Provided material:
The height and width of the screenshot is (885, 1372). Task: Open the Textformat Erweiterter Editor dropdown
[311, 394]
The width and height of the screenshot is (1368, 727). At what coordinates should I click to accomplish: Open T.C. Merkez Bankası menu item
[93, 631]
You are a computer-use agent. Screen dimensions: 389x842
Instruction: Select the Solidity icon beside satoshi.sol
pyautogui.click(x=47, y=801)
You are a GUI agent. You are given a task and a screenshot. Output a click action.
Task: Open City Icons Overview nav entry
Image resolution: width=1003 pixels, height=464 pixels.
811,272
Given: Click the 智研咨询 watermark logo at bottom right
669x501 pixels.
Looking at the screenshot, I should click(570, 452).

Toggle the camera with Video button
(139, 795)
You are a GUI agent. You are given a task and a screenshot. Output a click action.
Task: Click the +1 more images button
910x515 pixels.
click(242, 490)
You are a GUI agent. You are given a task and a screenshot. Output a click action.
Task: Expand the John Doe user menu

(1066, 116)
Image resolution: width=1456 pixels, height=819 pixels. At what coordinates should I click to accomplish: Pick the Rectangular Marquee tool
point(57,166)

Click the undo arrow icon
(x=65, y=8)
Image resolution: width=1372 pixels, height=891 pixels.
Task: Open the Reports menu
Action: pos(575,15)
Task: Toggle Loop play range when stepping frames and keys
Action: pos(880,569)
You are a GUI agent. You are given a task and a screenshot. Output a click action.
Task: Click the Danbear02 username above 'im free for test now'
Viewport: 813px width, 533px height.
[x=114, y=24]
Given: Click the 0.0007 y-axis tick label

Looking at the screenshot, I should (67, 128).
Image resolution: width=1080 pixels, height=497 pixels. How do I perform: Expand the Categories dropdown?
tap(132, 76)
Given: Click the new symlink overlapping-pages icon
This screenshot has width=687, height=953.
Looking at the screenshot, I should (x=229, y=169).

What you will do: Repeat the listing above in full.

Response to the exercise:
The height and width of the screenshot is (885, 1372). Task: Open the Textformat Erweiterter Editor dropdown
[311, 394]
The width and height of the screenshot is (1368, 727). At what coordinates should I click to accomplish: Open T.C. Merkez Bankası menu item
[93, 631]
You are a computer-use agent. Screen dimensions: 389x842
Instruction: Select the Solidity icon beside satoshi.sol
pyautogui.click(x=47, y=801)
You are a GUI agent. You are given a task and a screenshot. Output a click action.
Task: Open City Icons Overview nav entry
Image resolution: width=1003 pixels, height=464 pixels.
811,272
Given: Click the 智研咨询 watermark logo at bottom right
669x501 pixels.
Looking at the screenshot, I should click(570, 452).

Toggle the camera with Video button
(139, 795)
You are a GUI agent. You are given a task and a screenshot. Output a click action.
Task: Click the +1 more images button
910x515 pixels.
click(242, 490)
You are a GUI agent. You are given a task and a screenshot. Output a click action.
Task: Expand the John Doe user menu

(1066, 116)
Image resolution: width=1456 pixels, height=819 pixels. At what coordinates should I click to accomplish: Pick the Rectangular Marquee tool
point(57,166)

Click the undo arrow icon
(x=65, y=8)
Image resolution: width=1372 pixels, height=891 pixels.
Task: Open the Reports menu
Action: pos(575,15)
Task: Toggle Loop play range when stepping frames and keys
Action: pos(880,569)
You are a GUI agent. You are given a task and a screenshot. Output a click action.
Task: Click the Danbear02 username above 'im free for test now'
Viewport: 813px width, 533px height.
[x=114, y=24]
Given: Click the 0.0007 y-axis tick label

Looking at the screenshot, I should (67, 128).
Image resolution: width=1080 pixels, height=497 pixels. How do I perform: Expand the Categories dropdown?
tap(132, 76)
Given: Click the new symlink overlapping-pages icon
This screenshot has width=687, height=953.
Looking at the screenshot, I should (x=229, y=169).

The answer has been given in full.